Aycock was an honorary member of Phi Beta Kappa and a member of the Order of the Golden Fleece. He received the Thomas Jefferson Award from UNC, the Distinguished Alumnus Award and Lifetime Achievement Award from the UNC Law Alumni Association, the William R. Davie Award from the Board of   Trustees, the Distinguished Service Medal from the GAA, the University Award from the UNC System Board of Governors, and the Liberty Bell Award from the N.C. Bar Association. In 1990, the University dedicated the William B. Aycock Family Medicine Center in his honor; and in 1998, the School of  Medicine created the William B. Aycock Distinguished Professor of family medicine position.

As chancellor he would often steal away for a soda at the Campus Y and talk with passersby, taking the daily heartbeat of his campus; or pop in on the Tar Heels at the baseball diamond.

One day, he was told by a security officer about a group of adults and children who had undertaken a small civil rights march on campus.

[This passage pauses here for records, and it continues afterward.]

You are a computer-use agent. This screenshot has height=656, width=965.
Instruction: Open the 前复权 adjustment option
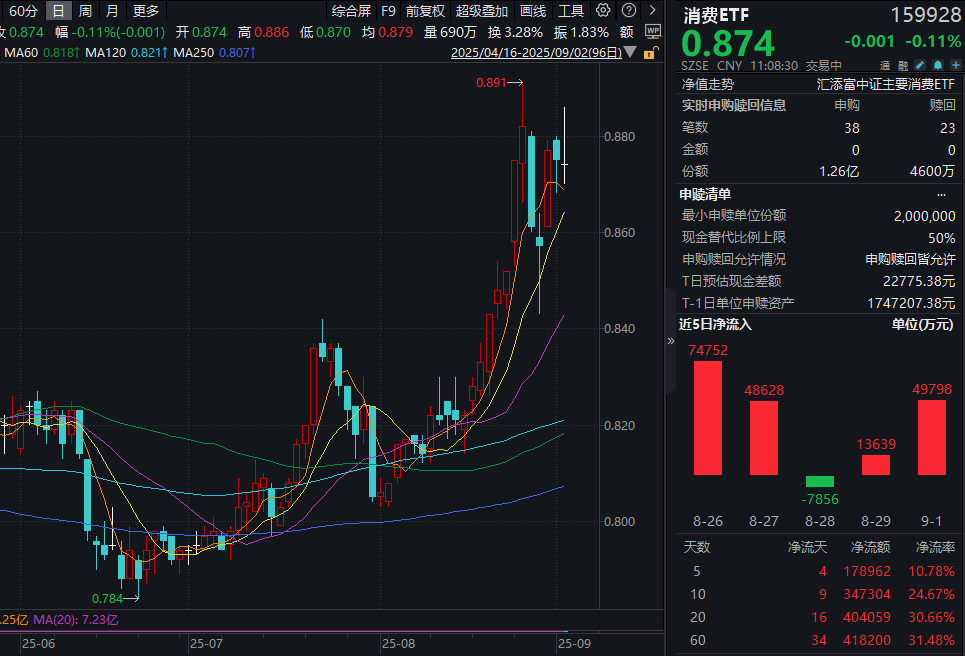click(x=425, y=10)
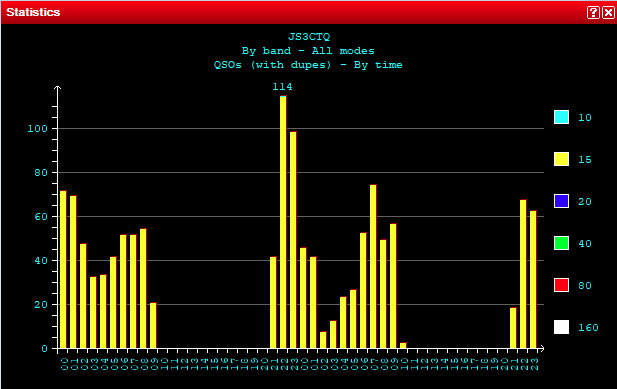Screen dimensions: 617x389
Task: Select the cyan 10 band swatch
Action: 561,117
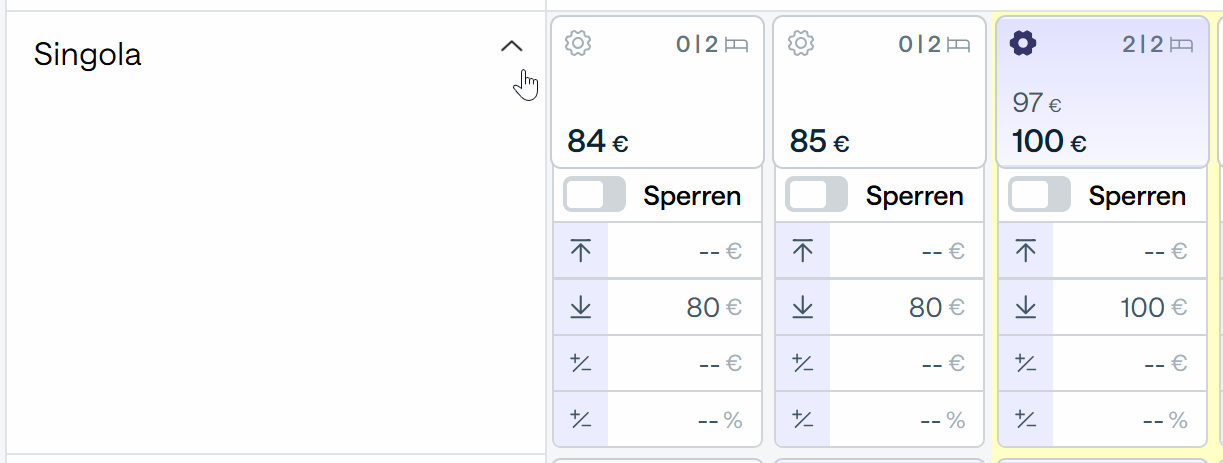The width and height of the screenshot is (1223, 463).
Task: Click the bed icon on the 100 € card
Action: pos(1182,45)
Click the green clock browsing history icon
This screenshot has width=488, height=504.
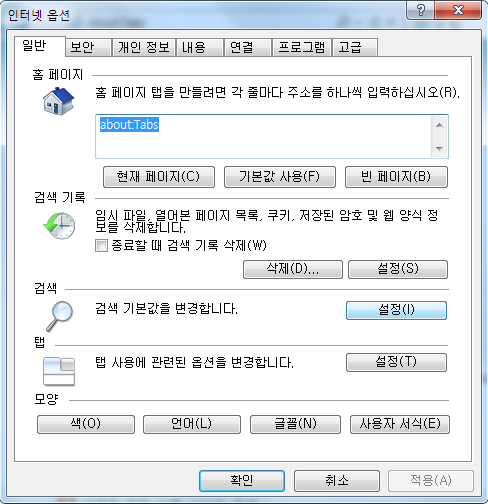coord(59,225)
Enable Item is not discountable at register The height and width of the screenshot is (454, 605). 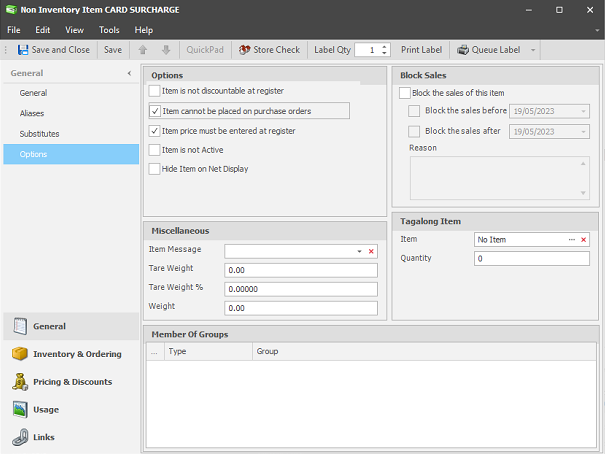point(154,91)
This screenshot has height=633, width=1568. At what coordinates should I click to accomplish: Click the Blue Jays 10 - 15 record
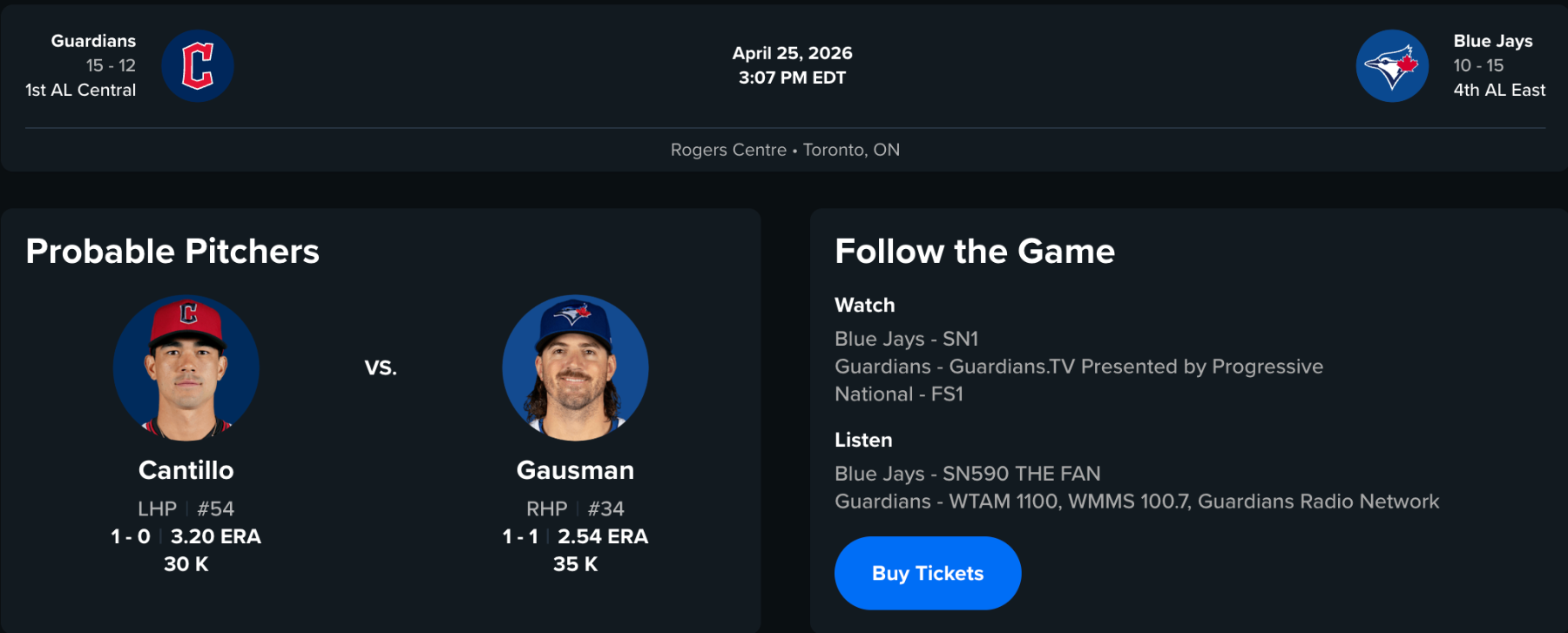1478,65
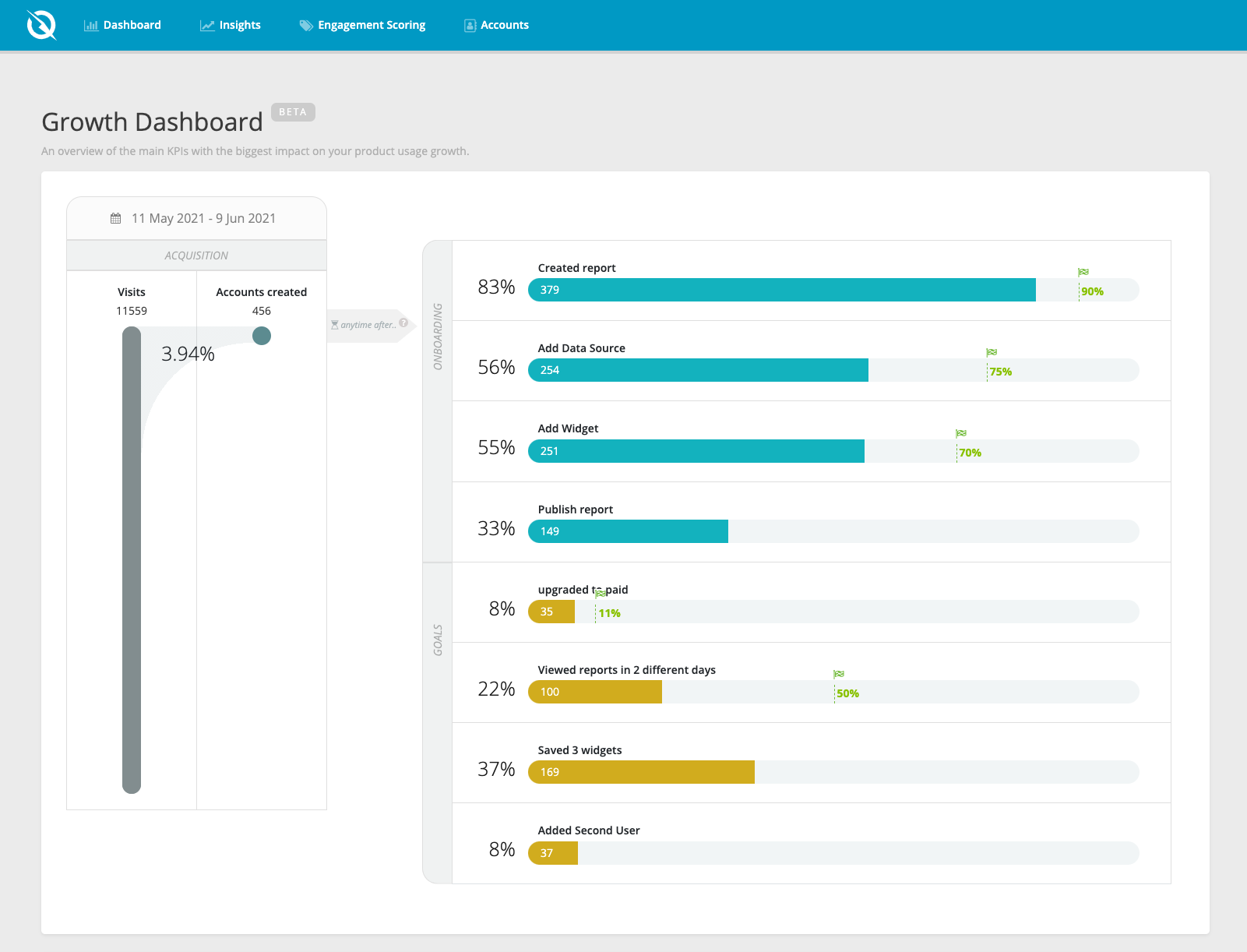Click the calendar icon beside date range
This screenshot has width=1247, height=952.
[x=115, y=218]
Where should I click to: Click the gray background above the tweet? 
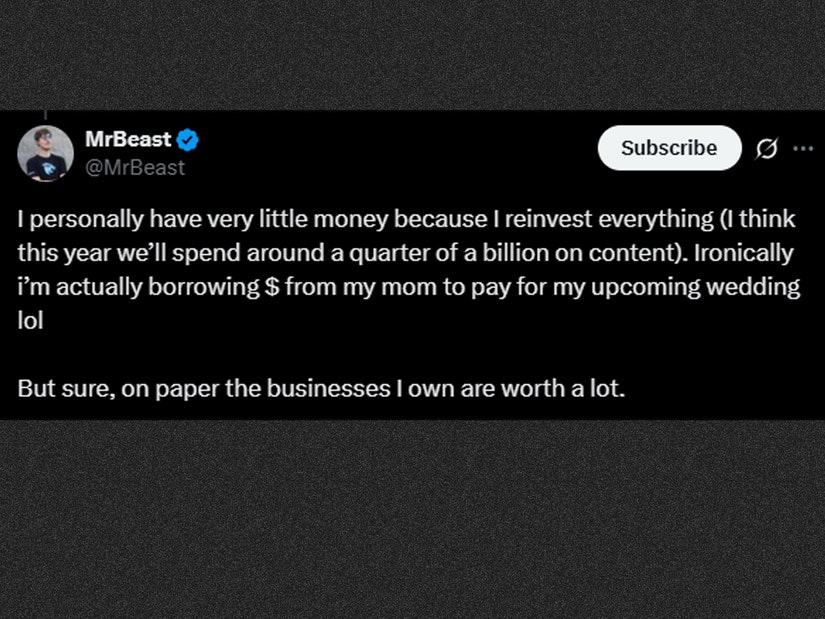(x=412, y=55)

The officer had told the group that they couldn’t march.

“Well,” Aycock responded, “you’ll have to go back and tell them that they can. And make a request to them that, because young children are involved, that if they would march on the sidewalk, rather than on busy Cameron Avenue, it would be better from a safety standpoint.”

“Some straight arrows,” Dickson Phillips remarked in 2007, “are insufferable. [Aycock] was a lovable one.”

Gathering his brawny intellect and sound judgment — learned in the courthouse and on the dairy farm and honed across the peaks and valleys of his life — Aycock time and again defined duty, for himself, for the University, and for the people who sometimes questioned whether Carolina fell on the right side of history.

No one was better suited to the task.

“To engage in his diverse pursuits, even at a level of mediocrity barely above disastrous, would require considerable versatility,” former law school dean Henry Brandis ’28 said in 2007. “To engage in them at Aycock’s consistently high level of competence requires versatility with a solid touch of genius. The great ones are fashioned in unique molds; and William Brantley Aycock is one of the greatest.”

 Beth McNichol ’95, a freelance writer based in Raleigh, is a former associate editor for the Review.